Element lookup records
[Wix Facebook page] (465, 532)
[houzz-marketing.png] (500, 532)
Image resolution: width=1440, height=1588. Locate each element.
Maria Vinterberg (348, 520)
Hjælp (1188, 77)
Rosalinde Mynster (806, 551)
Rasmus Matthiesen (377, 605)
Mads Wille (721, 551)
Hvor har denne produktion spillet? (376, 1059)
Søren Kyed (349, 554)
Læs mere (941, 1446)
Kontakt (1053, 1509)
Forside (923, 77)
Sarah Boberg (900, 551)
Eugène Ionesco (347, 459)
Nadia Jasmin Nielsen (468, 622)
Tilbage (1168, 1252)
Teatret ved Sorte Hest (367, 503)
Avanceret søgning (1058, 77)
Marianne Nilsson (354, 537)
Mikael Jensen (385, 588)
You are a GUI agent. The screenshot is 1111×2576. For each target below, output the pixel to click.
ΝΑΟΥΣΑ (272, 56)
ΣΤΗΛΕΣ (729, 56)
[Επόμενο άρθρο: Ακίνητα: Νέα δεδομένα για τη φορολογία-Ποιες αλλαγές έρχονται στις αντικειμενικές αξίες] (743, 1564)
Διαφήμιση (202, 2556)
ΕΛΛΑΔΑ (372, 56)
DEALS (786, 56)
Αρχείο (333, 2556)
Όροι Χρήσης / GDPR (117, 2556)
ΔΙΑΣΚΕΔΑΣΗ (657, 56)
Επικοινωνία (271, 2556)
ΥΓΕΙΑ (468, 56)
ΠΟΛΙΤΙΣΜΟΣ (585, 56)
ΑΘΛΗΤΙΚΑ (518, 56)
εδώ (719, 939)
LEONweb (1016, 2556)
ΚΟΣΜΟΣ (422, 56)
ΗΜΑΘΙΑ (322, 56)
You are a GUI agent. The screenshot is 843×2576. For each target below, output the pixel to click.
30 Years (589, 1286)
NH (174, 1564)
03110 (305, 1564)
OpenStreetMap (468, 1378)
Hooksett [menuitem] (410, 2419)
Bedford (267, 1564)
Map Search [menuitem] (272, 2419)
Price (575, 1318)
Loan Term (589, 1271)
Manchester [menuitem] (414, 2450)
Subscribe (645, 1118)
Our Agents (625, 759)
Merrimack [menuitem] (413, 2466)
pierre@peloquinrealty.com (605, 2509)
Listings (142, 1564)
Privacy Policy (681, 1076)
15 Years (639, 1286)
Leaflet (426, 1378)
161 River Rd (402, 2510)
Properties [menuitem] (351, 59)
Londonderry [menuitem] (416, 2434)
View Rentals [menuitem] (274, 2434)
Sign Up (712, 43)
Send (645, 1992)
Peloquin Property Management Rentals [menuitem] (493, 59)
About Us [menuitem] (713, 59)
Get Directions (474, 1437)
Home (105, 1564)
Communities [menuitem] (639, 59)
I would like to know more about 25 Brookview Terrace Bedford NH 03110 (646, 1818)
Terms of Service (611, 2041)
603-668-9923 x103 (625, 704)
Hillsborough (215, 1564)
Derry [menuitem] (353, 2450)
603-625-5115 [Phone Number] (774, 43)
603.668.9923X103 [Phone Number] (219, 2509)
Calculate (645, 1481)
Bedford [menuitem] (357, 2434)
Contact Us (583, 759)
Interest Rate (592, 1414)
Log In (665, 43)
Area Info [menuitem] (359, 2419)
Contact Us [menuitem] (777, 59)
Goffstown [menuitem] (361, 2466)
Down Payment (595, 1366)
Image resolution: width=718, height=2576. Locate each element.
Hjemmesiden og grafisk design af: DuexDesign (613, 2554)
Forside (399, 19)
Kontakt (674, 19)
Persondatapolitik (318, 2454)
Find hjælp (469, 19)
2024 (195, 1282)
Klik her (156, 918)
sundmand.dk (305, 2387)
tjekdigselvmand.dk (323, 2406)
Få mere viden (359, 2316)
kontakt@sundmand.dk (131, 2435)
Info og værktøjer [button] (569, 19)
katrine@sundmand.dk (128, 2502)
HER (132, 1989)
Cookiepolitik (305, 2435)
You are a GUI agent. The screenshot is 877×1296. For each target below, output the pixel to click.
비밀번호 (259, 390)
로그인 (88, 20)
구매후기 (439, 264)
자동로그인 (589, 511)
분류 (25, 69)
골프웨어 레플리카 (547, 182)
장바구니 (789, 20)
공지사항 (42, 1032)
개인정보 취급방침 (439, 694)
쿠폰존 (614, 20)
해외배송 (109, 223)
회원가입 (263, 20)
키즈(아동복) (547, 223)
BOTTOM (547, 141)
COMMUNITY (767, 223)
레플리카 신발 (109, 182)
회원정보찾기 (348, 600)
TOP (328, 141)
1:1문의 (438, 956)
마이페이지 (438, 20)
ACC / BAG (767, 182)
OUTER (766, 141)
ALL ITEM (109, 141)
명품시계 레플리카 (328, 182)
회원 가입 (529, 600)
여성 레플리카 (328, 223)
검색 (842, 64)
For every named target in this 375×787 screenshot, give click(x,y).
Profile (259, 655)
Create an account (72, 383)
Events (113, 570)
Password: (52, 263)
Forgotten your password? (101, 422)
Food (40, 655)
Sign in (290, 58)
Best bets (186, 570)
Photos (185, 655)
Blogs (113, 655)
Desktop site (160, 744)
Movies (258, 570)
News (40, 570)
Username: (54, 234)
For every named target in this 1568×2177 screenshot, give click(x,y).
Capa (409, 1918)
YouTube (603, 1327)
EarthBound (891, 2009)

- _Task statement_: Copy out all of the records above word for word.

- _Exercise solution_:
[Wix Facebook page] (465, 532)
[houzz-marketing.png] (500, 532)
Image resolution: width=1440, height=1588. Locate each element.
Maria Vinterberg (348, 520)
Hjælp (1188, 77)
Rosalinde Mynster (806, 551)
Rasmus Matthiesen (377, 605)
Mads Wille (721, 551)
Hvor har denne produktion spillet? (376, 1059)
Søren Kyed (349, 554)
Læs mere (941, 1446)
Kontakt (1053, 1509)
Forside (923, 77)
Sarah Boberg (900, 551)
Eugène Ionesco (347, 459)
Nadia Jasmin Nielsen (468, 622)
Tilbage (1168, 1252)
Teatret ved Sorte Hest (367, 503)
Avanceret søgning (1058, 77)
Marianne Nilsson (354, 537)
Mikael Jensen (385, 588)
You are a GUI agent. The screenshot is 1111×2576. For each target below, output the pixel to click.
ΝΑΟΥΣΑ (272, 56)
ΣΤΗΛΕΣ (729, 56)
[Επόμενο άρθρο: Ακίνητα: Νέα δεδομένα για τη φορολογία-Ποιες αλλαγές έρχονται στις αντικειμενικές αξίες] (743, 1564)
Διαφήμιση (202, 2556)
ΕΛΛΑΔΑ (372, 56)
DEALS (786, 56)
Αρχείο (333, 2556)
Όροι Χρήσης / GDPR (117, 2556)
ΔΙΑΣΚΕΔΑΣΗ (657, 56)
Επικοινωνία (271, 2556)
ΥΓΕΙΑ (468, 56)
ΠΟΛΙΤΙΣΜΟΣ (585, 56)
ΑΘΛΗΤΙΚΑ (518, 56)
εδώ (719, 939)
LEONweb (1016, 2556)
ΚΟΣΜΟΣ (422, 56)
ΗΜΑΘΙΑ (322, 56)
You are a GUI agent. The screenshot is 843×2576. For each target below, output the pixel to click.
30 Years (589, 1286)
NH (174, 1564)
03110 (305, 1564)
OpenStreetMap (468, 1378)
Hooksett [menuitem] (410, 2419)
Bedford (267, 1564)
Map Search [menuitem] (272, 2419)
Price (575, 1318)
Loan Term (589, 1271)
Manchester [menuitem] (414, 2450)
Subscribe (645, 1118)
Our Agents (625, 759)
Merrimack [menuitem] (413, 2466)
pierre@peloquinrealty.com (605, 2509)
Listings (142, 1564)
Privacy Policy (681, 1076)
15 Years (639, 1286)
Leaflet (426, 1378)
161 River Rd (402, 2510)
Properties [menuitem] (351, 59)
Londonderry [menuitem] (416, 2434)
View Rentals [menuitem] (274, 2434)
Sign Up (712, 43)
Send (645, 1992)
Peloquin Property Management Rentals [menuitem] (493, 59)
About Us [menuitem] (713, 59)
Get Directions (474, 1437)
Home (105, 1564)
Communities [menuitem] (639, 59)
I would like to know more about 25 Brookview Terrace Bedford NH 03110 (646, 1818)
Terms of Service (611, 2041)
603-668-9923 x103 (625, 704)
Hillsborough (215, 1564)
Derry [menuitem] (353, 2450)
603-625-5115 [Phone Number] (774, 43)
603.668.9923X103 [Phone Number] (219, 2509)
Calculate (645, 1481)
Bedford [menuitem] (357, 2434)
Contact Us (583, 759)
Interest Rate (592, 1414)
Log In (665, 43)
Area Info [menuitem] (359, 2419)
Contact Us [menuitem] (777, 59)
Goffstown [menuitem] (361, 2466)
Down Payment (595, 1366)
Image resolution: width=718, height=2576. Locate each element.
Hjemmesiden og grafisk design af: DuexDesign (613, 2554)
Forside (399, 19)
Kontakt (674, 19)
Persondatapolitik (318, 2454)
Find hjælp (469, 19)
2024 (195, 1282)
Klik her (156, 918)
sundmand.dk (305, 2387)
tjekdigselvmand.dk (323, 2406)
Få mere viden (359, 2316)
kontakt@sundmand.dk (131, 2435)
Info og værktøjer [button] (569, 19)
katrine@sundmand.dk (128, 2502)
HER (132, 1989)
Cookiepolitik (305, 2435)
You are a GUI agent. The screenshot is 877×1296. For each target below, output the pixel to click.
비밀번호 (259, 390)
로그인 (88, 20)
구매후기 (439, 264)
자동로그인 (589, 511)
분류 (25, 69)
골프웨어 레플리카 (547, 182)
장바구니 (789, 20)
공지사항 (42, 1032)
개인정보 취급방침 (439, 694)
쿠폰존 (614, 20)
해외배송 (109, 223)
회원가입 (263, 20)
키즈(아동복) (547, 223)
BOTTOM (547, 141)
COMMUNITY (767, 223)
레플리카 신발 (109, 182)
회원정보찾기 (348, 600)
TOP (328, 141)
1:1문의 (438, 956)
마이페이지 (438, 20)
ACC / BAG (767, 182)
OUTER (766, 141)
ALL ITEM (109, 141)
명품시계 레플리카 (328, 182)
회원 가입 (529, 600)
여성 레플리카 (328, 223)
검색 (842, 64)
For every named target in this 375×787 screenshot, give click(x,y).
Profile (259, 655)
Create an account (72, 383)
Events (113, 570)
Password: (52, 263)
Forgotten your password? (101, 422)
Food (40, 655)
Sign in (290, 58)
Best bets (186, 570)
Photos (185, 655)
Blogs (113, 655)
Desktop site (160, 744)
Movies (258, 570)
News (40, 570)
Username: (54, 234)
For every named target in this 1568×2177 screenshot, give click(x,y).
Capa (409, 1918)
YouTube (603, 1327)
EarthBound (891, 2009)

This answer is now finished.